Today’s Blog is on a subject that is near and dear to my heart. A subject that, all to often, I discuss after an auto accident with very unhappy clients. This Blog is addressing, in California at least, the very real possibility that if you are involved in an auto accident there’s a high probability the person who is at fault for the accident does not have auto insurance coverage. So, you ask, what do you do if the person responsible doesn’t have auto insurance? The answer, very simply, is to rely on your own auto insurance coverage. In California in addition to having liability insurance (that protects you if you hit someone, you can purchase UNINSURED OR UNDER-INSURED motorist coverage. This is often referred to as UM or UIM coverage. The key to this coverage is to make sure whatever your underlying liability insurance coverage amounts are you REPLICATE for your UM coverage. So, for example if your primary liability insurance is 100/300 make darn sure your UM/UIM coverage is ALSO 100/300. Often times insurance agents will sell you 100/300 liability but 15.30 UM/UIM. Why would you ever want to protect yourself for less than what you protect others for?
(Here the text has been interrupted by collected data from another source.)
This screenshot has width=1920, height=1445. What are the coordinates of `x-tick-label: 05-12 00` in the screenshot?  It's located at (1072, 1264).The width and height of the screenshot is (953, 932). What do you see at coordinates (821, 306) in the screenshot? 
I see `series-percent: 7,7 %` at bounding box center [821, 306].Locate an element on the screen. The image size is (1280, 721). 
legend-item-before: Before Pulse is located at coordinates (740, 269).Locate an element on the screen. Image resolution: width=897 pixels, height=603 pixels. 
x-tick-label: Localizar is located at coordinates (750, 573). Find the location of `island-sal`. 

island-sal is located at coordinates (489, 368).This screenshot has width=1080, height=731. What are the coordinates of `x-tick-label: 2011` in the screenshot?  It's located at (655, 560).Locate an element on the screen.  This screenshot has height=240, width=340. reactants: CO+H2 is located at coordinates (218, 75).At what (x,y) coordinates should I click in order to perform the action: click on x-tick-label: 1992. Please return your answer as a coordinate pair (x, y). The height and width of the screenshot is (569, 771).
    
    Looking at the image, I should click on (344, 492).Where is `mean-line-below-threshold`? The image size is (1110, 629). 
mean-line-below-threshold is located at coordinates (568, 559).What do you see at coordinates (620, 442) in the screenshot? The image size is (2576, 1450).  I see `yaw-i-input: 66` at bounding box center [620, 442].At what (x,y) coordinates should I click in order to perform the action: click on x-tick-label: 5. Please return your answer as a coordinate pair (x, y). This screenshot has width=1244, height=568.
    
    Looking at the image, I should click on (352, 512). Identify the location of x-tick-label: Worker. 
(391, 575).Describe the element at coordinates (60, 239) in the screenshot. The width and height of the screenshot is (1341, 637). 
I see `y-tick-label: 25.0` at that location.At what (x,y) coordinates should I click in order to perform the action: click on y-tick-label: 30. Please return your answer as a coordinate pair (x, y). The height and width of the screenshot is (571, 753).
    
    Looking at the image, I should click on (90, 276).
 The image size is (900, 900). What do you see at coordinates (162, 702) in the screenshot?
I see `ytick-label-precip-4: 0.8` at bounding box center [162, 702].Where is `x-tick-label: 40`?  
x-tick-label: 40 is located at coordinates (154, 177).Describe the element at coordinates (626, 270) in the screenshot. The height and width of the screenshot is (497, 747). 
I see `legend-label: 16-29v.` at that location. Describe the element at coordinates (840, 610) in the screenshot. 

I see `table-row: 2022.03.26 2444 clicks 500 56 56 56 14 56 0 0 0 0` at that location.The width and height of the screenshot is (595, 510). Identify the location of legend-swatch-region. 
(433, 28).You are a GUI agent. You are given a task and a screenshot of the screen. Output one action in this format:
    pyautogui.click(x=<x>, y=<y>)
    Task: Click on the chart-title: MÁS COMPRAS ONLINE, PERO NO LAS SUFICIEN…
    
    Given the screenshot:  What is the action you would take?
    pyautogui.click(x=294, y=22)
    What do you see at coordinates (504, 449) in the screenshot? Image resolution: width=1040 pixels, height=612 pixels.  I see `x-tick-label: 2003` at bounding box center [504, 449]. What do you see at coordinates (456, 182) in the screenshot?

Insurance agents and companies are required by law to offer uninsured motorist coverage when you buy auto insurance. Uninsured motorist coverage pays for bodily injuries caused by an uninsured motorist or a hit and run driver who is legally responsible for the accident. In most states, it also applies to injuries caused by a motorist whose insurance company is insolvent.

This coverage applies to you, family members and guests in the car. It also provides protection when you are in someone else’s car or if you are hit while walking. Your insurance company will pay for damages to injured persons up to the minimum limits prescribed by the financial responsibility laws of your state. Higher limits may be available.